Users also might be annoyed by targeted advertising that comes as a result of someone having the deets on your habits. Another concern is the vast location information you create.
“This data is highly personal and identifiable,” Katie McInnis, policy counsel with Consumer Reports, told Digital Privacy News. “Be careful with it.”
Working With Police
Fitbit’s GPS data has been used by law enforcement to corroborate or attack court testimony.
For example, a Pennsylvania woman in 2015 was charged with three misdemeanor offenses — making a false report to police, among them — after claiming she was assaulted while sleeping in a home owned by her employer during a business trip.

“The situation is a very odd one. Most healthy people don’t make false claims to the police.”
Steven Feldman, Murphy & McGonigle.
“The data collected from her Fitbit found on the ground where she claimed she was assaulted showed no movement during the period she was allegedly being attacked,” noted Steven Feldman, an attorney at Murphy & McGonigle in New York.
She ultimately pleaded guilty and was sentenced to two years of probation, said Feldman, who did not represent the woman.
What’s the lesson?
The truth can find its way out of darkness — and sometimes from the most unsuspecting places — like the band on your wrist.
“The situation is a very odd one,” Feldman told Digital Privacy News. “Most healthy people don’t make false claims to the police that they were attacked while sleeping during a business trip.

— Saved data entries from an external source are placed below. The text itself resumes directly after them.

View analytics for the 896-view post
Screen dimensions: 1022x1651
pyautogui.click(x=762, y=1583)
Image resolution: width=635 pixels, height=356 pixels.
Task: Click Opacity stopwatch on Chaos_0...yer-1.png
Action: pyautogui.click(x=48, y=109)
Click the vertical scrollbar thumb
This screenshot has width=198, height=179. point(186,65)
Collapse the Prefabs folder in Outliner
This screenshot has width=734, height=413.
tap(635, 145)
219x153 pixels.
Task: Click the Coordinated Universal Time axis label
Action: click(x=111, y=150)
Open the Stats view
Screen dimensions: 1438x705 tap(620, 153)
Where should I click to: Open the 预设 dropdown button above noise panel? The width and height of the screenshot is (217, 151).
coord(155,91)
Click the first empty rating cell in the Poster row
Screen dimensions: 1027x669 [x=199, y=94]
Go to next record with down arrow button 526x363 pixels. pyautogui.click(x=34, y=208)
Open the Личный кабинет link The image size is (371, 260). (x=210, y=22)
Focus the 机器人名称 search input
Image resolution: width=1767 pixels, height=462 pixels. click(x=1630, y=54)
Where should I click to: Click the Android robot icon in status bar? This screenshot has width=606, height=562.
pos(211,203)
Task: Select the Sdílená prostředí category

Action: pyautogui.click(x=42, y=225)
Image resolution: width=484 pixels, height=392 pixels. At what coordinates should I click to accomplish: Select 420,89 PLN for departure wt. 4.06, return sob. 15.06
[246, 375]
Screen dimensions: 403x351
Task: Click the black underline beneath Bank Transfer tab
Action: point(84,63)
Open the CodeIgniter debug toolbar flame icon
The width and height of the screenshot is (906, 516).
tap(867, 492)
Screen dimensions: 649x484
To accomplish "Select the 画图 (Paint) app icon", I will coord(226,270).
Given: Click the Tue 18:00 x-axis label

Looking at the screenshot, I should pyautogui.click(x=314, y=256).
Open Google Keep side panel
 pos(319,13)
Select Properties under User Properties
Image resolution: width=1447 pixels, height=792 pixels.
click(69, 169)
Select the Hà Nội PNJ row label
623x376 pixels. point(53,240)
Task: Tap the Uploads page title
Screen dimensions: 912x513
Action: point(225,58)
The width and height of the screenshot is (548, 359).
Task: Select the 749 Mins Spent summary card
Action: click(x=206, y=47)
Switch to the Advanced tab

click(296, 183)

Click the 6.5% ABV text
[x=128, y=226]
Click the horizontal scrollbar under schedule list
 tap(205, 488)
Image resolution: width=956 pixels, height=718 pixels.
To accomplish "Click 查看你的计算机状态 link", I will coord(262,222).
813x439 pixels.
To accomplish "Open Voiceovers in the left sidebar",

“This individual likely had some mental-health issues,” he added. “It’s good to see that probation was imposed and not a more drastic sentence.”
Protect Yourself
Who knew wearables could be so complicated? But don’t toss your partner in good health. Protect yourself.
Here’s how:
- Read the fine print. “What rights do you have to your data and what data is being collected by the company?” posed fitness author Joey Thurman. How are they going to use it? Can you opt out of certain things?”
- Be aware of privacy settings for sharing your data on social media. “Make sure you’re aware of what they are and change them if you can,” said Kayte Spector-Bagdady of the University of Michigan. “They’re usually set to allowing for the most data-sharing as possible.”
- Then, there’s the fake out. “Provide pseudo data,” said Abdul Rehman, a cybersecurity editor at VPNRanks. “The gadget will still track your heartbeat even if you don’t add your real email address and name. Thus, the data getting sent won’t be authentic or targeted back to you.”
— Sheryl Nance-Nash
Sheryl Nance-Nash is a New York writer.